3 Approaches to IP Valuation for Pandemic Recovery
The COVID-19 pandemic sent shockwaves around the globe, many of which still reverberate. Facing a public health crisis, many countries, including the U.S., enacted strict measures to slow the viral spread. While closures, shelter in place orders, and social distancing efforts may have lessened the infection count, an economic cost was extracted.
As unemployment levels soared, other unintended consequences manifested including the crippling of many businesses, both large and small. Unfortunately, in some cases, these entities will shutter permanently.
As companies attempt to climb out of the COVID-19 inflicted rubble, difficult choices will be weighed. For some, these alternatives may include bankruptcy or restructuring. For others, a merger or acquisition may be on the horizon, whether welcomed or not.
Other options may encompass a sale or licensing of assets for a needed cash infusion. Regardless of which path is taken, a rigorous valuation of a company’s intellectual property will likely be required.
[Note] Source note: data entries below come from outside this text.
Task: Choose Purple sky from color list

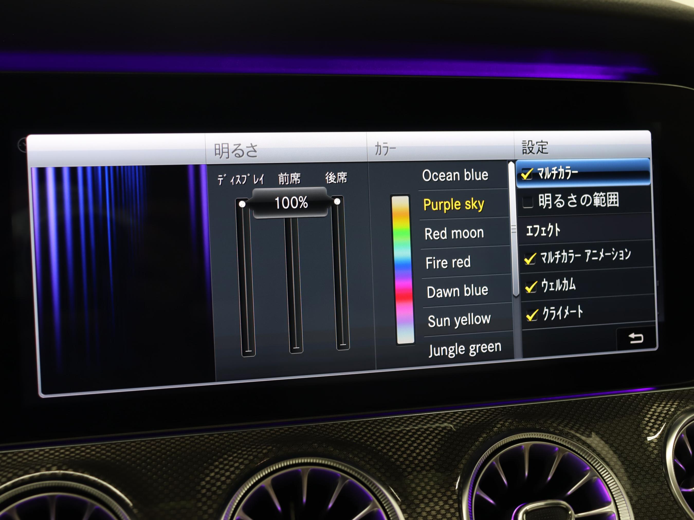Action: [x=454, y=205]
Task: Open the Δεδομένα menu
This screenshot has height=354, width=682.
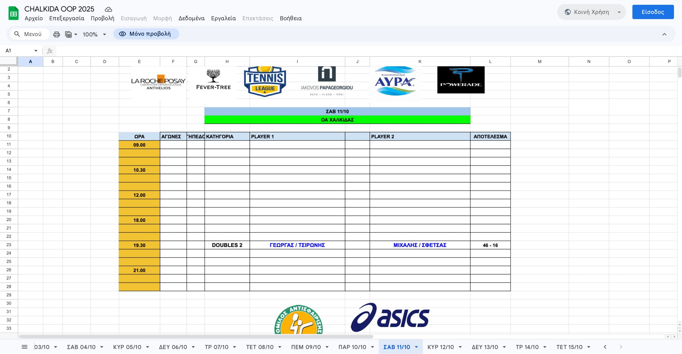Action: [x=191, y=18]
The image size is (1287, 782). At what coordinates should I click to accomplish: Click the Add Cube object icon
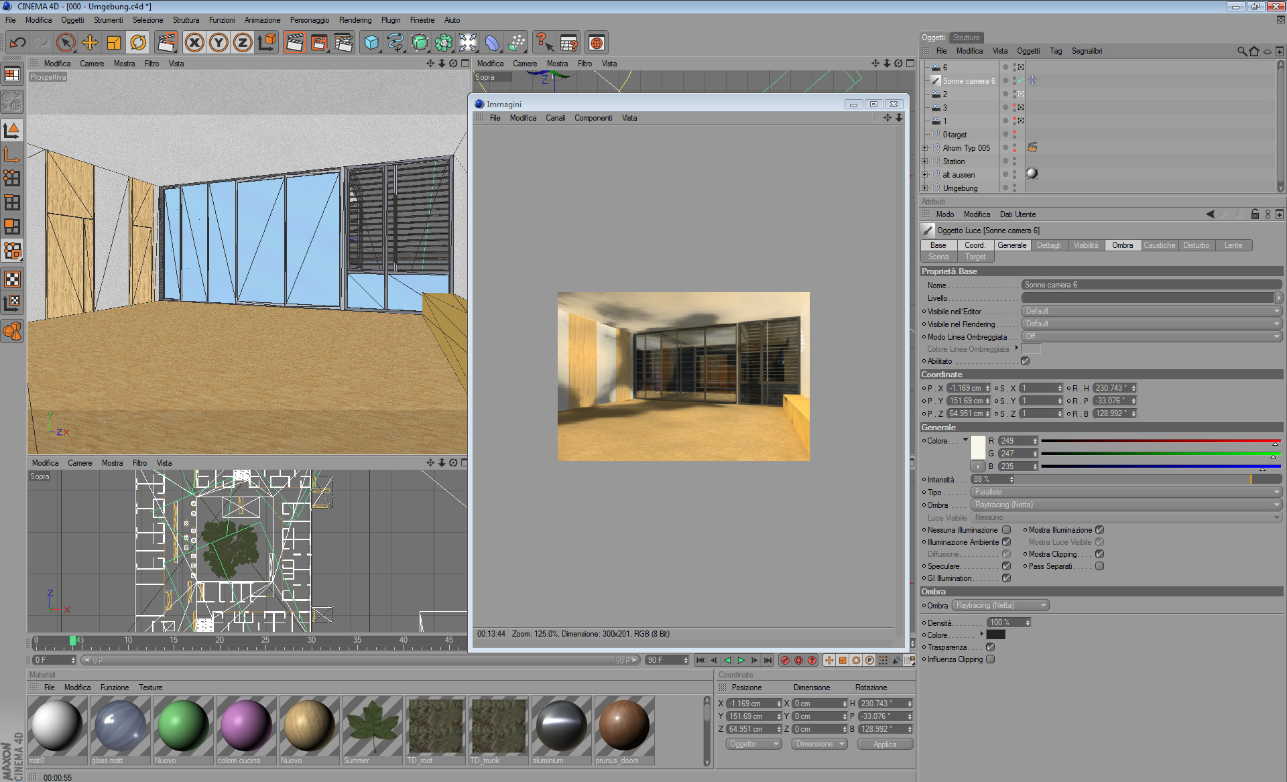pos(371,43)
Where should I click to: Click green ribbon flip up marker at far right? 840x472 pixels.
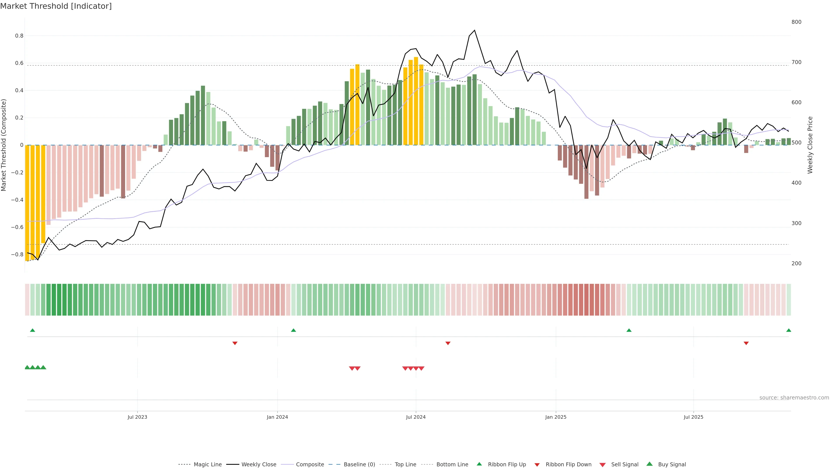coord(788,330)
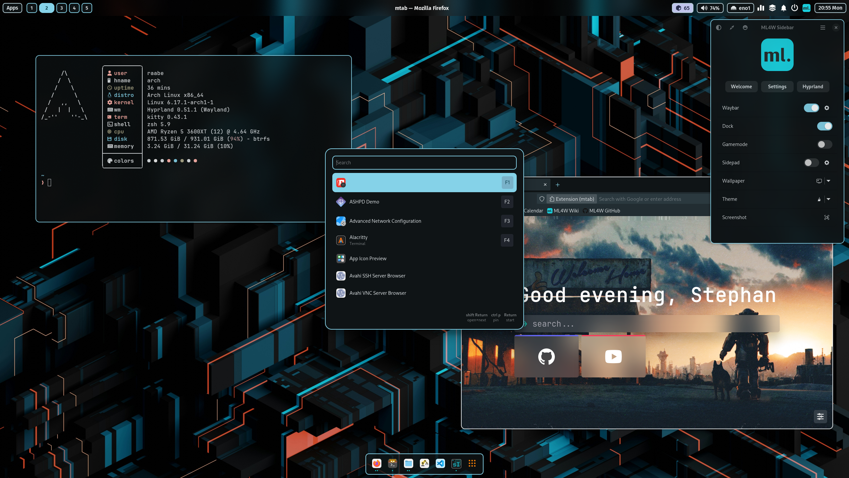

For many U.S. businesses, one of the most valuable assets on the balance sheet is intellectual property. In fact, in many cases, various forms of intellectual property and intellectual capital provide the competitive advantage necessary for success.1
As such, assigning a reasonable value to these differentiating assets is paramount in a restructuring, sale, or licensing situation, in order to effectively capture the intellectual property’s monetary worth. Understanding the potential impact of the COVID-19 pandemic may prove beneficial, if not crucial, in determining an intellectual property asset’s value.
1: As defined here, intellectual capital refers to the intangible value of a business that is not listed on the balance sheet including but not limited to human capital, relational capital, and intangible structural capital.